Truss will need all her instincts and agility to navigate the job she is inheriting from Johnson. Drummed out of office by his party’s lawmakers after a string of scandals, he has left behind a daunting pile of problems, not unlike those that confronted Margaret Thatcher when she became Britain’s first female prime minister in 1979 during a previous period of economic hardship.
Truss has modeled herself on Thatcher, posing on a tank like her hero once did in West Germany and wearing silk pussy-bow blouses, a staple of the Thatcher wardrobe. But her politics more closely resemble those of another hero of the right, Ronald Reagan: a clarion call for lower taxes and smaller government, coupled with a celebration of post-Brexit Britain as an “aspiration nation.”
That message appealed to the 1,60,000 or so mostly white and mostly aging members of the Conservative Party, who chose it over the hard truths offered by her opponent, Rishi Sunak, a former chancellor of the Exchequer. Now, she will have to pivot yet again, to lead a diverse, divided country facing its worst economic news in a generation.
“One of the things that has benefited Liz Truss is that she’s tribal,” said Jill Rutter, a senior research fellow at U.K. in a Changing Europe, a research institute in London. “She’s very willing to embrace everything about a team. The trouble with being a team player is she now needs to define the agenda.”
Born in 1975, four years before Thatcher took power, Truss grew up in an avowedly left-wing family, with a father who was a mathematician and a mother who was a teacher and nurse. She talks often of going to a public high school in the hard-knocks city of Leeds, which she said “let down” its students with low expectations, little opportunity, and a local council caught in the grip of political correctness.

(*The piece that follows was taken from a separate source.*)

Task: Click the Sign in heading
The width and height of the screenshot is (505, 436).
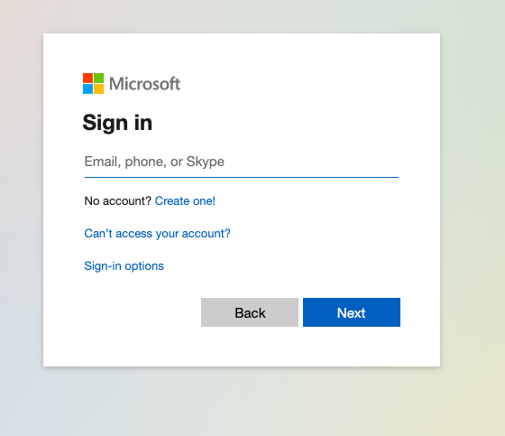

Some of her contemporaries dispute her account of her school days. They note that she grew up in a comfortable district of the city that long voted Conservative. They also accuse her of slighting her teachers, who helped her gain admission — after a year living in Canada with her family — to Merton College, one of the most academically rigorous of the Oxford colleges.
Politics drew her early, and Truss became president of the Oxford University Liberal Democrats, where she campaigned to legalize marijuana. Soon after graduating in 1996, however, she switched to the Conservatives, a party then careering into the political wilderness. She worked in the private sector, for the energy giant Shell and for Cable & Wireless, qualifying as a chartered accountant.
In 2000, Truss married Hugh O’Leary, an accountant she met at a party conference and with whom she now has two daughters. Her personal life briefly threatened her career in 2005, after she had an extramarital relationship with a married member of Parliament, Mark Field, whom the party had appointed as her political mentor. Field’s marriage broke up; Truss’ survived.
Elected to Parliament in 2010 as a member for South West Norfolk, Truss went on to hold six ministerial jobs under three Conservative prime ministers. Her track record, people who know her said, was mixed, and she struggled with public speaking.
While few fault Truss for her youthful switch from Liberal Democrat to Tory, many criticize her retroactive endorsement of Brexit. “That’s not a serious answer,” Rutter said. “The evidence is mounting up that if you make trade with your biggest trading partner more difficult, it hurts your economy.”
The U-turn did not hinder her career. Truss cycled through jobs in the Justice Department and the Treasury before Johnson named her international trade minister in 2019. She roamed the world, signing post-Brexit trade agreements with Japan, Australia, and other countries. Analysts noted they were largely cut-and-paste versions of EU deals, but she reaped the publicity.
“Very early on, it appeared to me that she was a likely candidate for prime minister,” said Robert E. Lighthizer, who opened talks on a trans-Atlantic deal with Truss as President Donald Trump’s trade representative.